The Everards took up residence just as the Irish Rebellion of 1641 began. In 1642 Sir Richard joined the Catholic Confederates at Kilkenny and became a member of the Supreme Council. Sir Richard's wife Catherine remained at the castle.

In 1649, as Oliver Cromwell's Roundheads advanced on Everard's Castle, Lady Catherine burned it down, earning it the name of the Burned Court.

Sir Richard Everard went on fight at the Siege of Limerick (1650–51), but was captured and hung in 1651 by Henry Ireton. Burncourt was abandoned. According to tradition Burncourt was seven years in building, seven years lived in and seven days burning.

In the early 18th century, the painter Anthony Chearnley built a house adjoining the Burncourt ruin.

The excavation also showed that there was no remaining debris from the castle burning, meaning that the roof slates and lead flashings were salvaged/looted for use elsewhere.

==Building==

The castle has a rectangular centre block and large square towers at each corner.

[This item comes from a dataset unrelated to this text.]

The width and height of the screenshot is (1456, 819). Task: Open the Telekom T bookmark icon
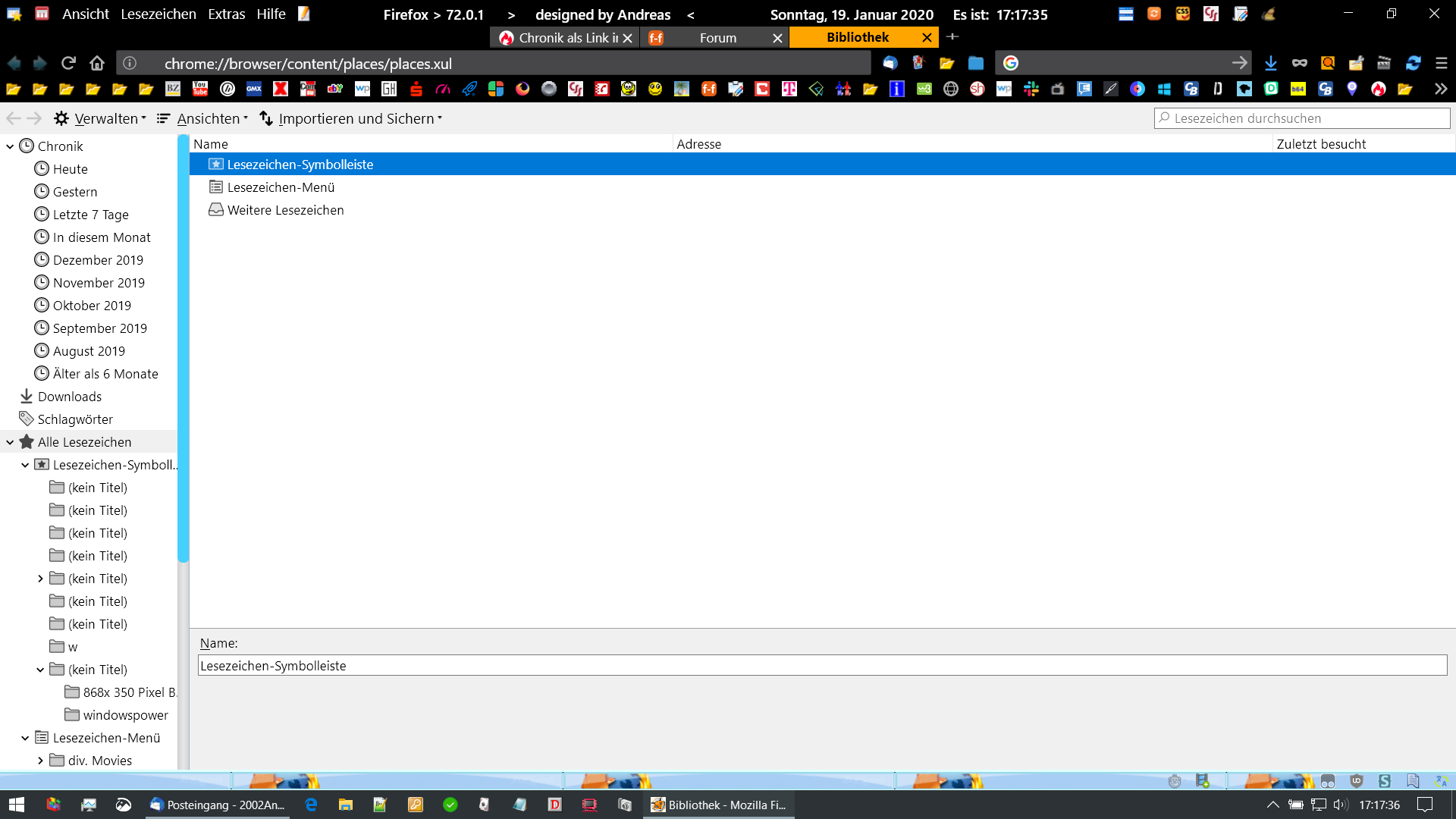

There is a long line of corbels over the entrance on the south side and floral motifs on the hood over the doorway.

Burncourt Castle is a large gabled fortified house, with a central block four bays long and four storeys high including basement and attic.

It has four large square flanking towers, each five storeys. Along the front are corbels for a machicolation which runs the full length of the centre block. There is a fine central doorway with a hood mould and decorated label stops. The castle has mullioned and transomed windows with good square hood moulds. There are fireplaces in the east wall, the north wall and within the flanking towers.

Parts of the bawn, with a corner turret, can still be seen nearby.

The cellar floor was cobbled with cobblestones of irregular sizes, and covered 71.6 m2 with a ceiling 2.37 m high.